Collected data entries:
==========

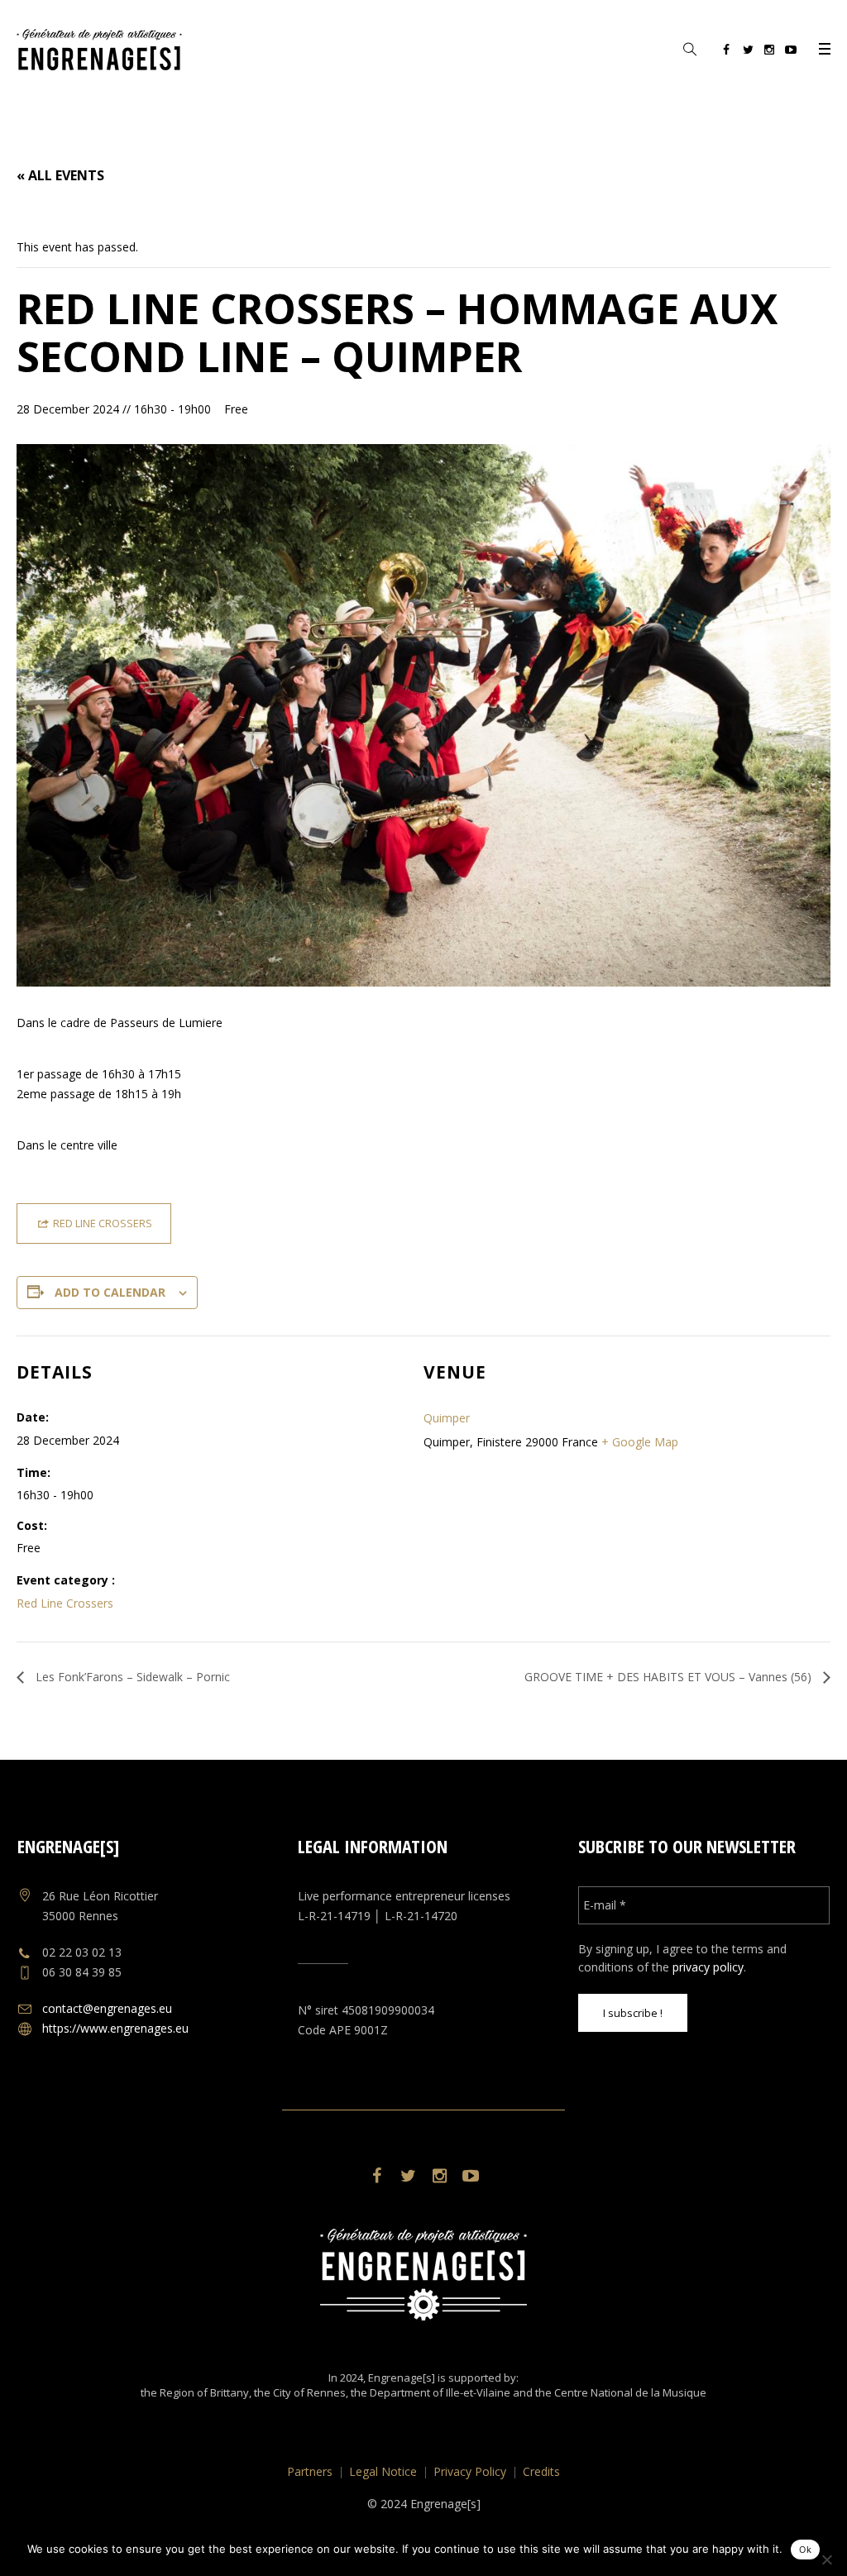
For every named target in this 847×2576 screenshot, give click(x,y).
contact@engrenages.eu (107, 2008)
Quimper (447, 1418)
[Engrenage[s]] (423, 2274)
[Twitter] (747, 52)
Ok (805, 2549)
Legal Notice (383, 2471)
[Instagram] (769, 52)
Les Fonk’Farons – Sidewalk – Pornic (131, 1677)
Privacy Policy (469, 2471)
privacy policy (708, 1967)
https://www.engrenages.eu (115, 2028)
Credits (541, 2471)
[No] (826, 2559)
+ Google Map (639, 1442)
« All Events (60, 175)
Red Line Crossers (65, 1603)
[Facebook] (726, 52)
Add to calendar (110, 1292)
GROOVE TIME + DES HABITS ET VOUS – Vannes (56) (669, 1677)
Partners (310, 2471)
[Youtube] (790, 52)
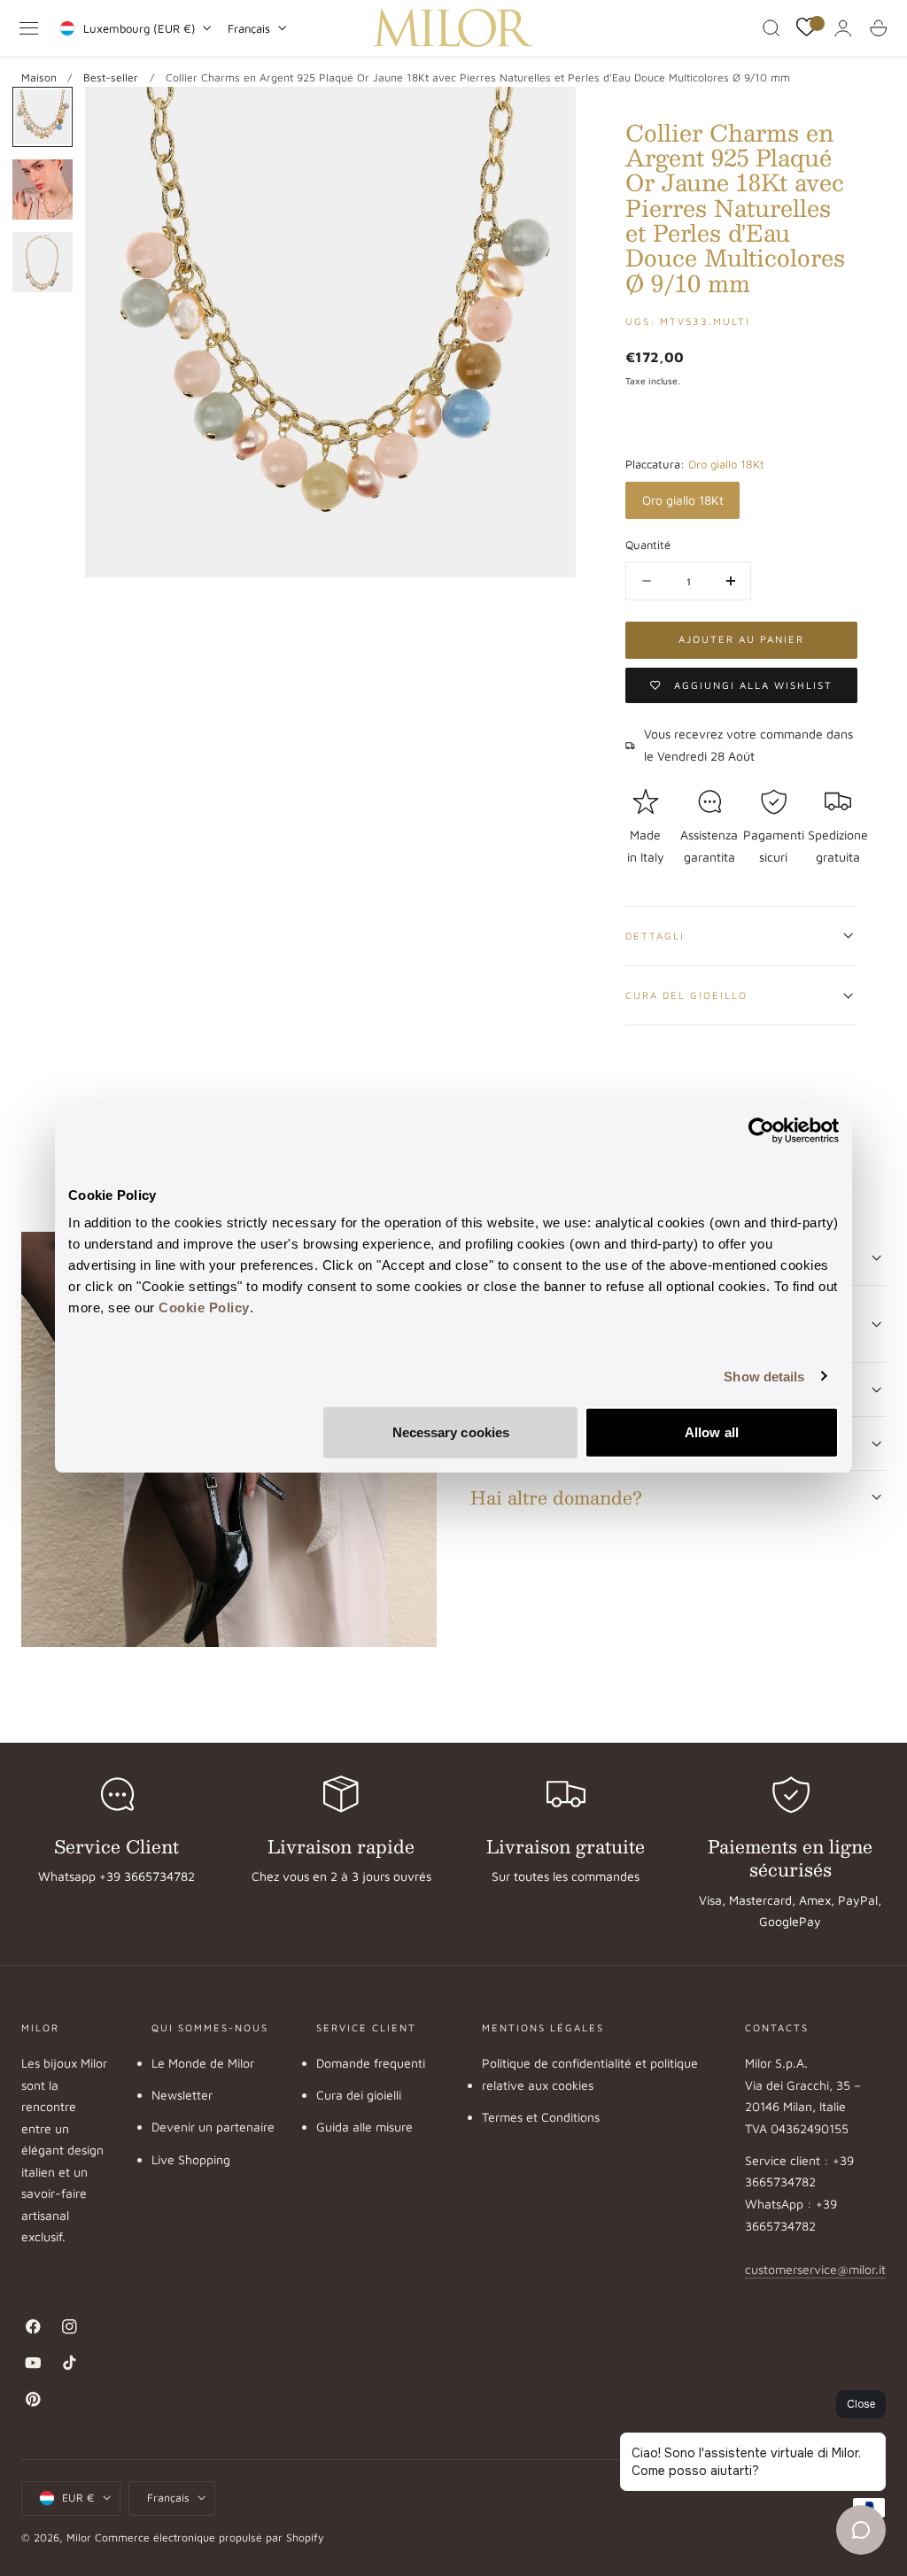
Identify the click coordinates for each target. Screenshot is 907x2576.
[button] (29, 28)
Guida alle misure (364, 2127)
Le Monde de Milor (202, 2062)
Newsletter (182, 2094)
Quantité (648, 545)
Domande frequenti (370, 2062)
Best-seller (110, 77)
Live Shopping (190, 2159)
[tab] (42, 117)
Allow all (712, 1432)
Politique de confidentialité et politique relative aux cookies (590, 2074)
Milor (78, 2537)
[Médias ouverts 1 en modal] (544, 117)
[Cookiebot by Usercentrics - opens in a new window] (761, 1130)
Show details (764, 1375)
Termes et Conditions (541, 2116)
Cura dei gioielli (358, 2094)
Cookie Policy (204, 1307)
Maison (39, 77)
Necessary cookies (451, 1432)
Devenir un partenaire (213, 2127)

==========

_PROBLEM REQUIREMENTS_: Beginning at the line with "[No] (826, 2559)" and ending at the line with "[Youtube] (790, 52)", reproduce each line of the data above exactly, and add no other lines.

_WRITTEN RESPONSE_:
[No] (826, 2559)
+ Google Map (639, 1442)
« All Events (60, 175)
Red Line Crossers (65, 1603)
[Facebook] (726, 52)
Add to calendar (110, 1292)
GROOVE TIME + DES HABITS ET VOUS – Vannes (56) (669, 1677)
Partners (310, 2471)
[Youtube] (790, 52)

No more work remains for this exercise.